I don't understand how you went from that discussion point to how it is that religous people go for power and money, the vast amount of people belonging to a religion in this country tend to be the same financial scale of people as a group - probably reflective of society and it's income structure. A handful of very wealthy, (at least one or two at any rate), then some who are very well off, then middle income comfortable, then the majority: those who have to watch every penny and lastly, and too many - those who don't have enough pennies to watch over in the first place.

I think it's interesting how this religion based community
banded together in such a positive way to aid this family in a substantial but not financial (not needed) way - a family who's members all who went through hell during that time, including the youngest sister who appears to have suffered like I can't imagine as she was in the room and saw her sister spirited away. I may remember incorrectly but I believe she was under the age of 10 at the time when she had the recollection of who it was that took Elizabeth and went straight to her parents with the memory she was confident over, a very remarkable little one in her own right. The whole family to me is so remarkable.

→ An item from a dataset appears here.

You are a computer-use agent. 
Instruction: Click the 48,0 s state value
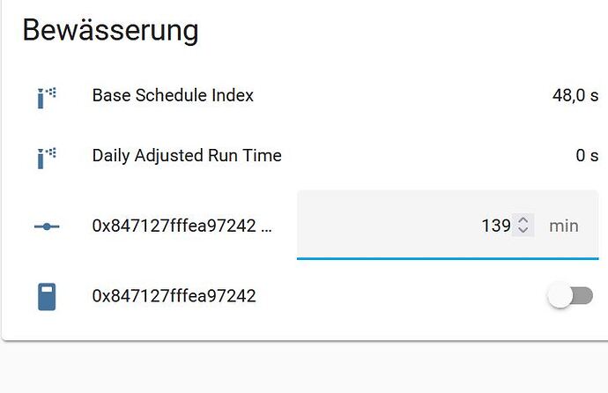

It was through her sudden recollection nine months later
that the identity was made and her parents willingness to believe a little girl had an accurate and reliable memory and pushed it HARD to the local police to put it out there which led to Elizabeth's discovery and recovery.

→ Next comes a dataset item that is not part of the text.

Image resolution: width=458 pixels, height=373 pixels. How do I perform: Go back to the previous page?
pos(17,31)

I find it facinating, how a community so supportive as to be "family" in it's own way, linked with a common cause (religion) was able to aid the entire Smart family in such a positive way as to have such an unexpectedly marvelous result.

I do think that very good genetics as far as mental health goes, along with a great deal of family understanding in that the parents knew their girls better than most parents do - I think they were parenting through fabulous instincts - plus a good family 'character' and all of it glued with a loving and protective community bonded through religion, it's just amazing to me.

I'm not a fan of organized religion at *all* but I can recognize and admit when it works during a crises or a town and in this case, the family was much, much better off for it's belief than had it not been affiliated with a religious organization.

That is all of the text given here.